The issue was debated in Thursday's issue of the New England Journal of Medicine, which includes a report on three cases where doctors waited three minutes or less to remove the hearts of dying newborns who had severe brain damage, but were not brain dead.

In two of the cases, doctors waited only 75 seconds, given that there has never been a case reported of a heart restarting after waiting 60 seconds.

"As a result of their investigational protocol, three babies are now alive," the journal's executive editor Dr. Gregory Curfman and others wrote. "Had the procedures not been performed, it is virtually certain that all six babies would be dead."

Harvesting organs after cardiac death is much more common in the U.S. than it is in Canada.

In this country last year, 22 donors gave 61 organs after cardiac death.
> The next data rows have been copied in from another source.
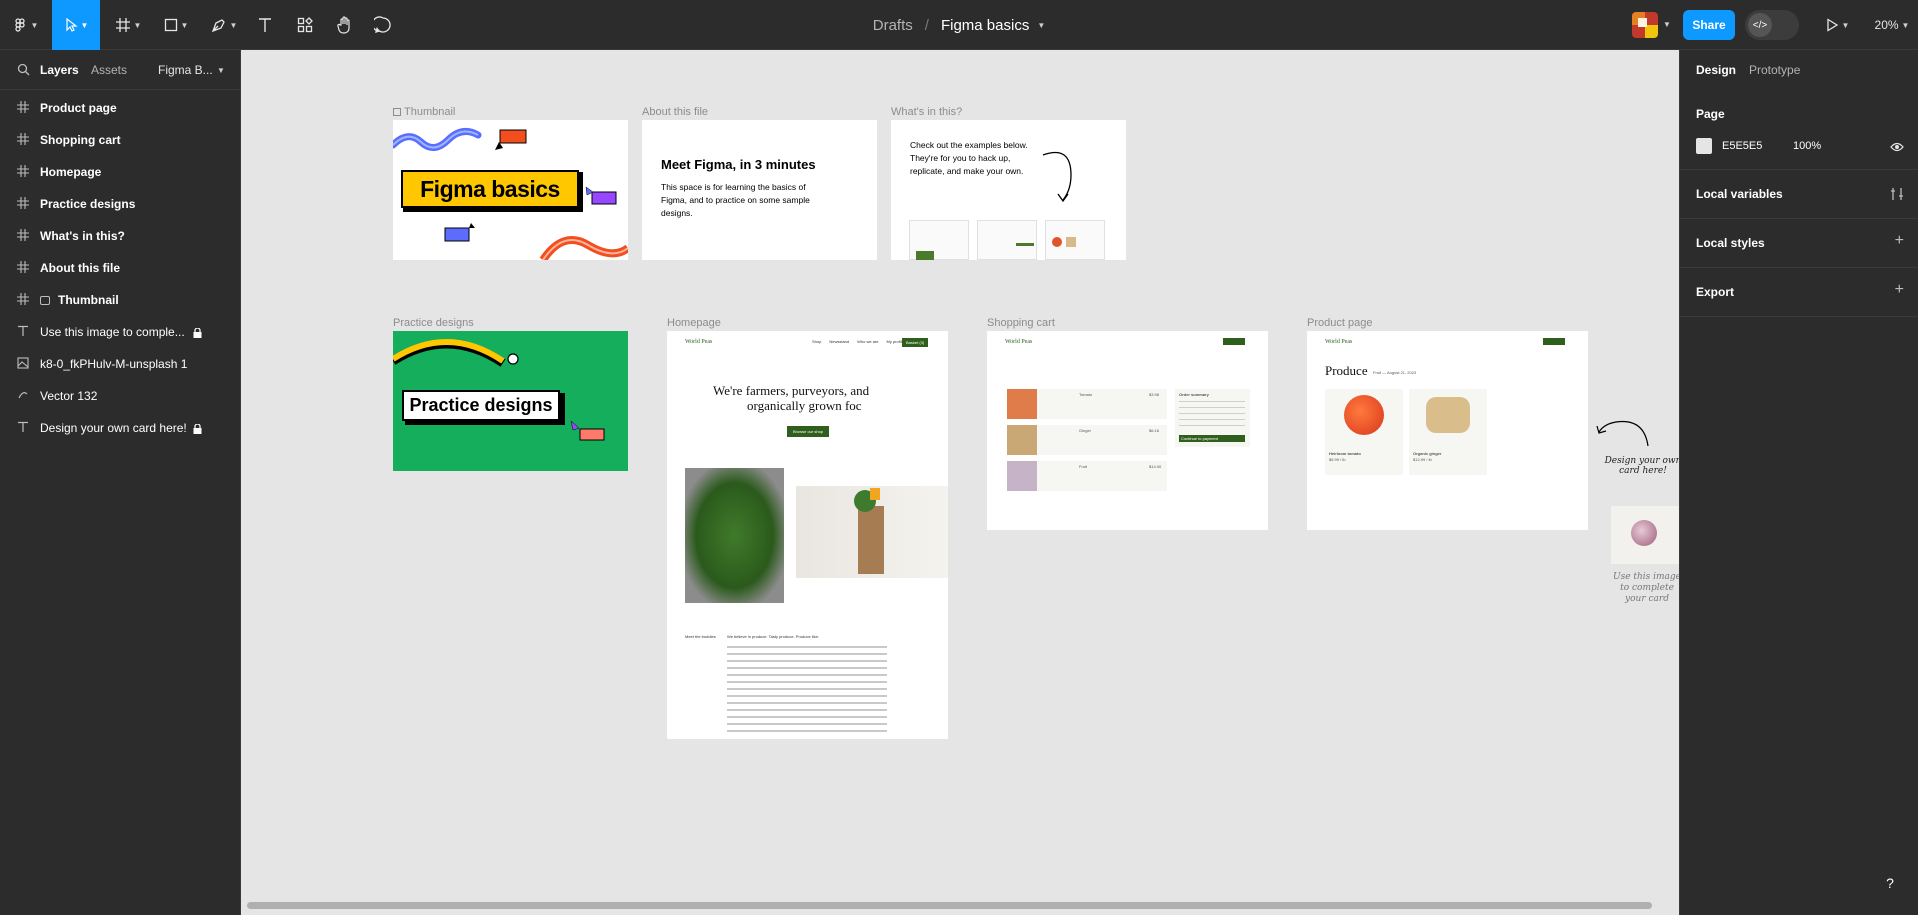  What do you see at coordinates (1622, 434) in the screenshot?
I see `vector-132-arrow` at bounding box center [1622, 434].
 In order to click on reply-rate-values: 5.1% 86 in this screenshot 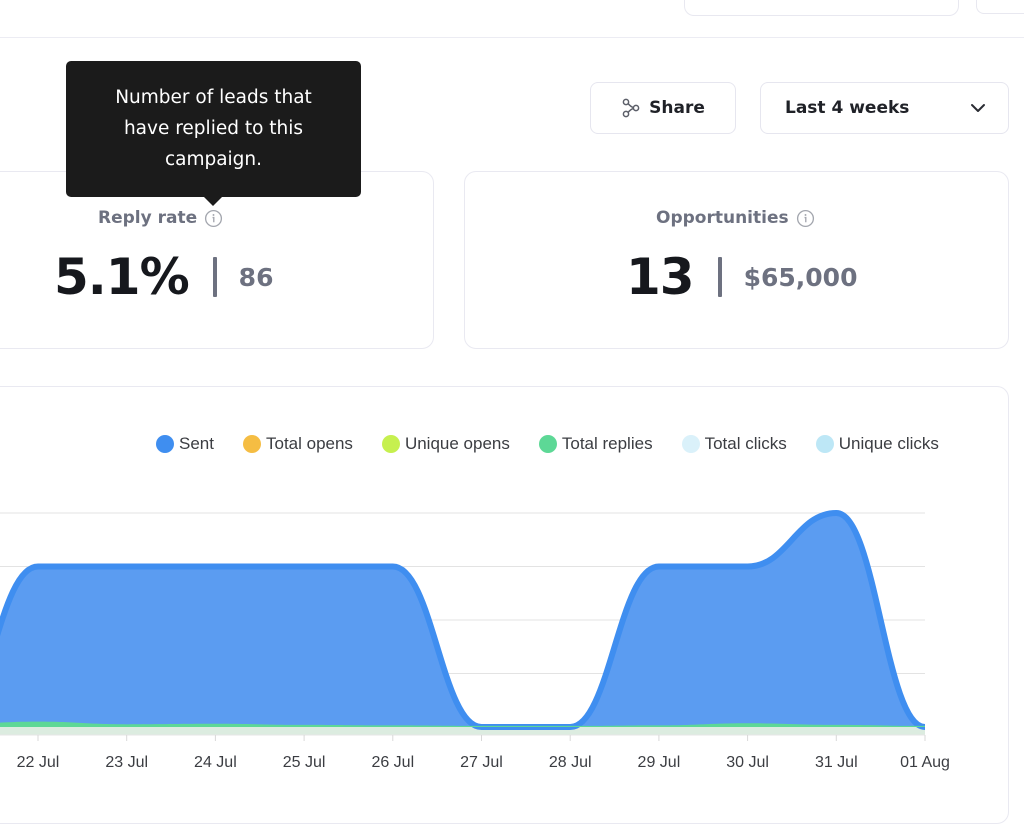, I will do `click(164, 277)`.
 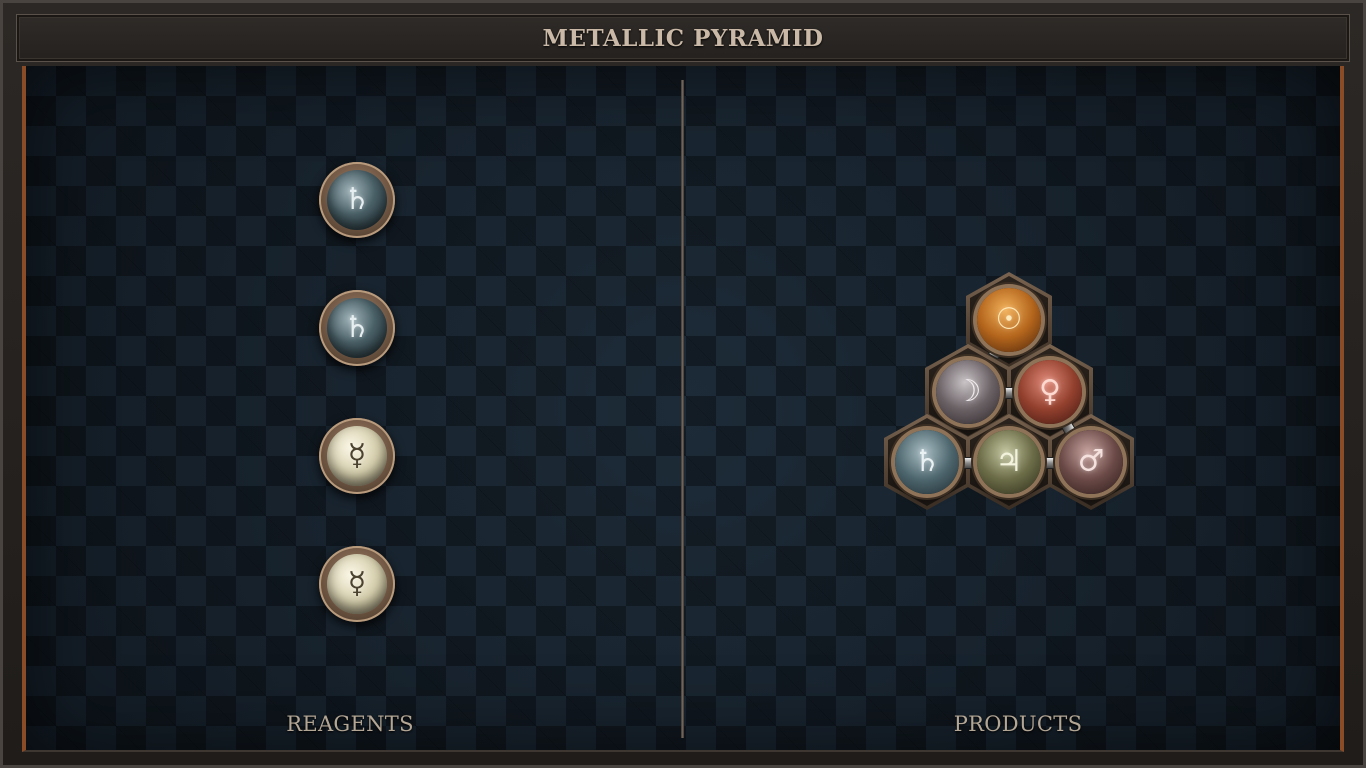 What do you see at coordinates (1018, 724) in the screenshot?
I see `products-label: PRODUCTS` at bounding box center [1018, 724].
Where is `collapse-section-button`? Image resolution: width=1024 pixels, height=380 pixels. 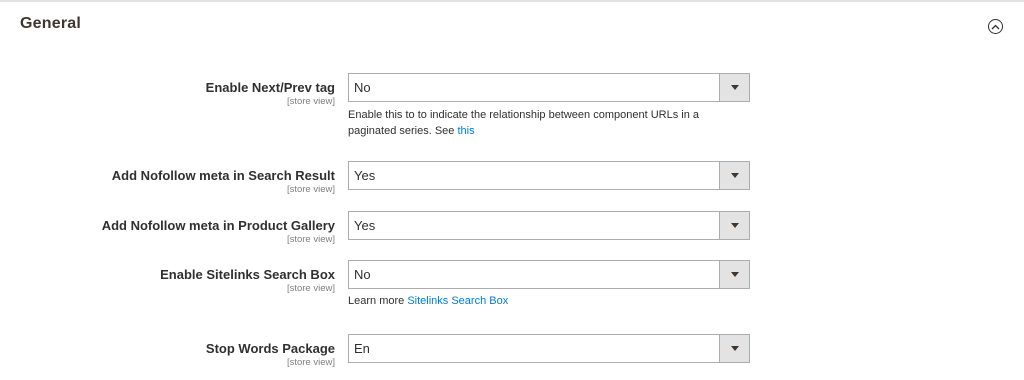
collapse-section-button is located at coordinates (996, 26).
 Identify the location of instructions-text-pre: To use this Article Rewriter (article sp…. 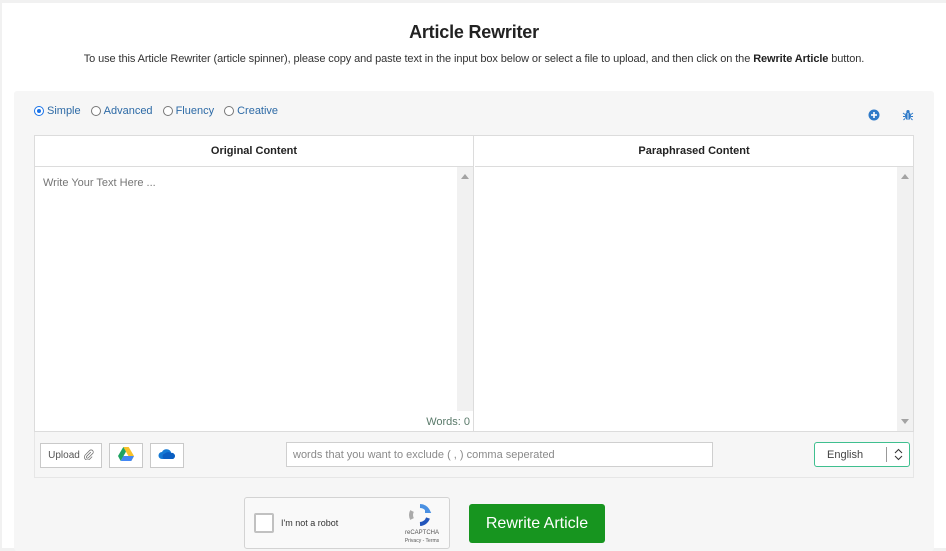
(418, 59).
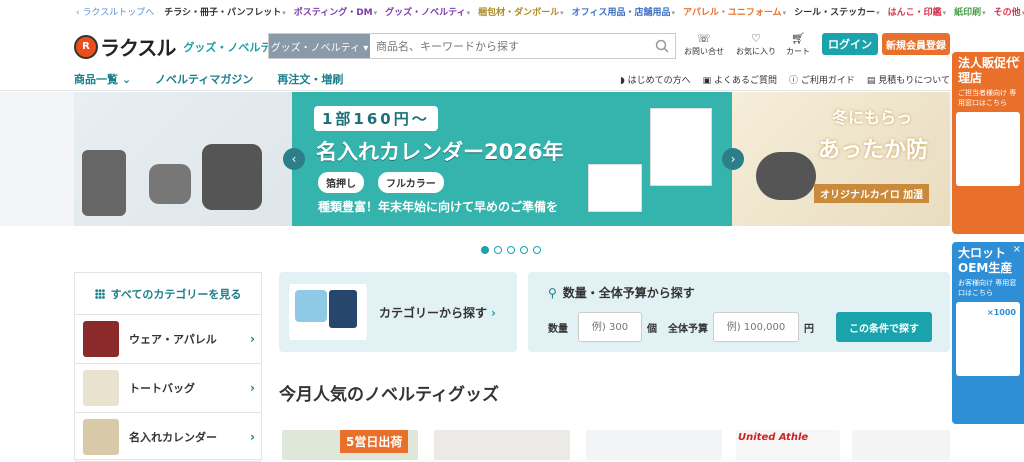  Describe the element at coordinates (510, 46) in the screenshot. I see `search-input` at that location.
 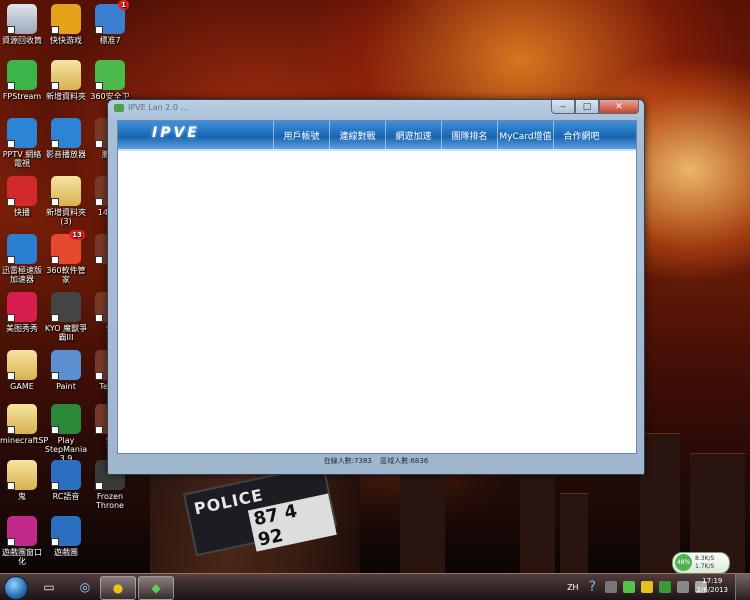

Jenny Graham of Upper Stewiacke, N.S., is pleased that her family was approached to donate her daughter's organs. Kim Harnum-Graham was in a coma with a tiny amount of brain activity following a severe epileptic seizure just two weeks after giving birth.

Kim Harnum-Graham had signed her organ donor card and told her family that she did not want to be left on life support, but she did not meet the technical definition of brain death.

"We were ecstatic, and we were relieved that we could help somebody else," Jenny Graham recalled.

Canadian transplant teams see the potential for hundreds of more organs if hospitals get past the ethical issues.